Every line below must be reproduced exactly. Copy them all.

Stored data
___
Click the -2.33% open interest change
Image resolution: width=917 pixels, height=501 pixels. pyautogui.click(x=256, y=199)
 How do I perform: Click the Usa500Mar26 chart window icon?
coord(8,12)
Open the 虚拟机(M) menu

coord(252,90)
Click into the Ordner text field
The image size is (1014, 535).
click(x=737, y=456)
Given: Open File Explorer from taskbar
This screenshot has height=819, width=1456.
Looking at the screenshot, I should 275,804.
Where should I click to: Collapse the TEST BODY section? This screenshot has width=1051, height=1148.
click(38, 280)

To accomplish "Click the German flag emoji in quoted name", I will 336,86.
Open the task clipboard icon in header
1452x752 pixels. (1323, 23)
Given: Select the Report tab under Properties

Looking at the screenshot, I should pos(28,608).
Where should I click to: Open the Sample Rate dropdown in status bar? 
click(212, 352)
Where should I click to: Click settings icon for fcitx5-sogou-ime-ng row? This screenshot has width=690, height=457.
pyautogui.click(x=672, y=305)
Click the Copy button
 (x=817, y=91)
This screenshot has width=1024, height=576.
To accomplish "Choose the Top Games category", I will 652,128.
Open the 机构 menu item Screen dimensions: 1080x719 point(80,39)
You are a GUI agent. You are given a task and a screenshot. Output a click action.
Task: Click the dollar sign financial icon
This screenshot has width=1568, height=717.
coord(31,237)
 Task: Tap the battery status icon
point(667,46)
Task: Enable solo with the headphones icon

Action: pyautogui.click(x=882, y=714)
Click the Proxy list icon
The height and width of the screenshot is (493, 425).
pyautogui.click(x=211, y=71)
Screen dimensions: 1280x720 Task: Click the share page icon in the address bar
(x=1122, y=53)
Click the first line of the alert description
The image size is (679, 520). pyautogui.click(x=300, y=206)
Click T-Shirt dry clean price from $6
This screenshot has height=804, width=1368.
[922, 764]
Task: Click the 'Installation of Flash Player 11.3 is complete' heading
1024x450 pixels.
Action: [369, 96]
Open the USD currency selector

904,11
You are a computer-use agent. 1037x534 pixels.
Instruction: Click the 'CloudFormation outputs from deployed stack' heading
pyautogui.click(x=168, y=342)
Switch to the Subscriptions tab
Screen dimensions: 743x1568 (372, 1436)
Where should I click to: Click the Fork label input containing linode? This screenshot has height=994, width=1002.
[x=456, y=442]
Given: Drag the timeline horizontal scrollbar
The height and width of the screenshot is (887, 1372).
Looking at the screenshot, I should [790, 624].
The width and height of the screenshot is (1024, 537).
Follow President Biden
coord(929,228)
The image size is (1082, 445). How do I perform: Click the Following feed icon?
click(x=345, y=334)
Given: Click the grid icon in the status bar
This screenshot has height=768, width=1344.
___
§ **EXERCISE ANSWER**
Click the -2.33% open interest change
Image resolution: width=917 pixels, height=501 pixels. pyautogui.click(x=256, y=199)
 How do I perform: Click the Usa500Mar26 chart window icon?
coord(8,12)
Open the 虚拟机(M) menu

coord(252,90)
Click into the Ordner text field
The image size is (1014, 535).
click(x=737, y=456)
Given: Open File Explorer from taskbar
This screenshot has height=819, width=1456.
Looking at the screenshot, I should 275,804.
Where should I click to: Collapse the TEST BODY section? This screenshot has width=1051, height=1148.
click(38, 280)

To accomplish "Click the German flag emoji in quoted name", I will 336,86.
Open the task clipboard icon in header
1452x752 pixels. (1323, 23)
Given: Select the Report tab under Properties

Looking at the screenshot, I should pos(28,608).
Where should I click to: Open the Sample Rate dropdown in status bar? 
click(212, 352)
Where should I click to: Click settings icon for fcitx5-sogou-ime-ng row? This screenshot has width=690, height=457.
pyautogui.click(x=672, y=305)
Click the Copy button
 (x=817, y=91)
This screenshot has width=1024, height=576.
To accomplish "Choose the Top Games category", I will 652,128.
Open the 机构 menu item Screen dimensions: 1080x719 point(80,39)
You are a GUI agent. You are given a task and a screenshot. Output a click action.
Task: Click the dollar sign financial icon
This screenshot has width=1568, height=717.
coord(31,237)
 Task: Tap the battery status icon
point(667,46)
Task: Enable solo with the headphones icon

Action: pyautogui.click(x=882, y=714)
Click the Proxy list icon
The height and width of the screenshot is (493, 425).
pyautogui.click(x=211, y=71)
Screen dimensions: 1280x720 Task: Click the share page icon in the address bar
(x=1122, y=53)
Click the first line of the alert description
The image size is (679, 520). pyautogui.click(x=300, y=206)
Click T-Shirt dry clean price from $6
This screenshot has height=804, width=1368.
[922, 764]
Task: Click the 'Installation of Flash Player 11.3 is complete' heading
1024x450 pixels.
Action: [369, 96]
Open the USD currency selector

904,11
You are a computer-use agent. 1037x534 pixels.
Instruction: Click the 'CloudFormation outputs from deployed stack' heading
pyautogui.click(x=168, y=342)
Switch to the Subscriptions tab
Screen dimensions: 743x1568 (372, 1436)
Where should I click to: Click the Fork label input containing linode? This screenshot has height=994, width=1002.
[x=456, y=442]
Given: Drag the timeline horizontal scrollbar
The height and width of the screenshot is (887, 1372).
Looking at the screenshot, I should [790, 624].
The width and height of the screenshot is (1024, 537).
Follow President Biden
coord(929,228)
The image size is (1082, 445). How do I perform: Click the Following feed icon?
click(x=345, y=334)
Given: Click the grid icon in the status bar
This screenshot has height=768, width=1344.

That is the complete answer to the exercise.